### Excerpted text
====

Particle.news

Download on the App Store

Microsoft Azure Launches First Production GB300 NVL72 Supercluster for OpenAI

A co‑engineered stack links rack‑scale NVLink with 800 Gb/s InfiniBand to speed inference for large reasoning plus multimodal models.

Overview

  • Azure says the NDv6 GB300 VM series is now running on a production supercluster with more than 4,600 NVIDIA Blackwell Ultra GPUs purpose‑built for OpenAI’s highest‑demand inference work.
  • Each GB300 NVL72 rack combines 72 Blackwell Ultra GPUs with 36 Grace CPUs into a 37 TB fast‑memory domain, delivering 130 TB/s NVLink bandwidth in‑rack and 800 Gb/s per GPU via Quantum‑X800 InfiniBand across racks.
  • NVIDIA reports record MLPerf Inference v5.1 results for GB300 NVL72 systems, including up to 5x higher per‑GPU throughput on the 671‑billion‑parameter DeepSeek‑R1 reasoning benchmark versus Hopper.

====

### Apply what you read
[1] In the Azure supercluster article, how many Grace CPUs does each GB300 NVL72 rack contain?
[2] Retype the part of the Azure supercluster article between "Particle.news" and "plus multimodal models.", inclusive.
[3] Continue the Azure supercluster article from the point where it stops.
The data that comes next has no connection to the Azure supercluster article.

### Information provided
====

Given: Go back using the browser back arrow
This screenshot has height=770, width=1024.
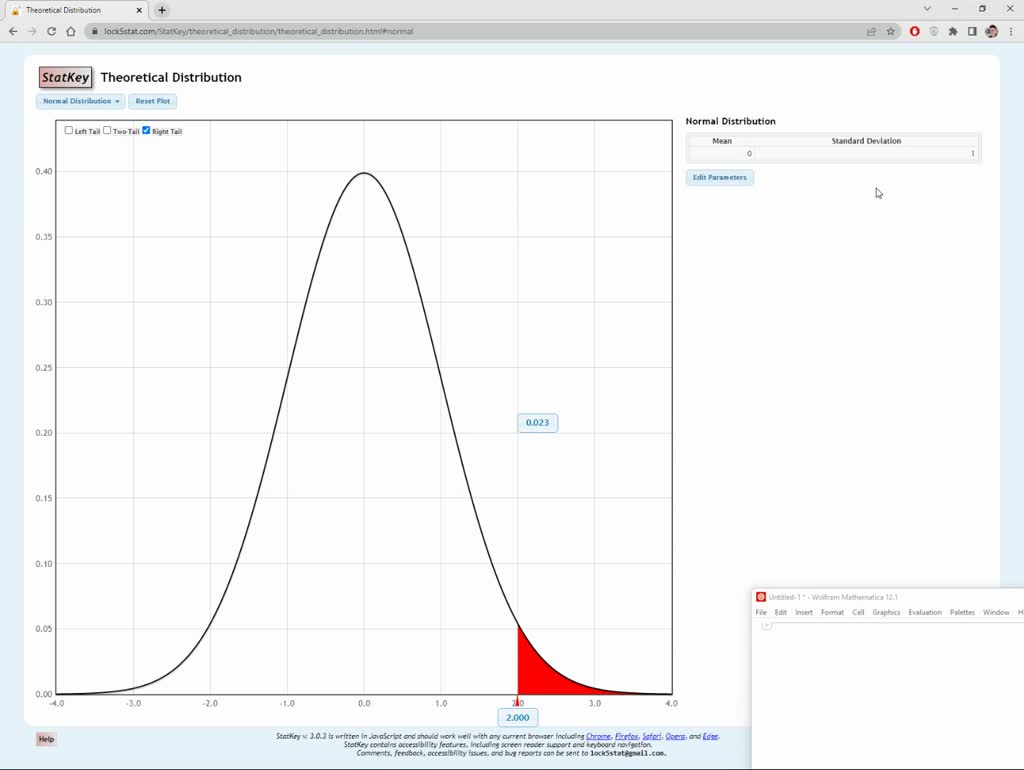Looking at the screenshot, I should (x=13, y=31).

====

### Answers provided
[1] 36 Grace CPUs.

[2]
Particle.news

Download on the App Store

Microsoft Azure Launches First Production GB300 NVL72 Supercluster for OpenAI

A co‑engineered stack links rack‑scale NVLink with 800 Gb/s InfiniBand to speed inference for large reasoning plus multimodal models.

[3]
  • Microsoft details a jointly engineered data‑center and software stack—custom protocols, collective libraries, in‑network computing, and SHARP‑accelerated operations—aimed at higher utilization, faster training, and lower latency at supercomputer scale.
  • Azure plans phased global expansion to hundreds of thousands of Blackwell Ultra GPUs with an objective to enable training of models measured in hundreds of trillions of parameters.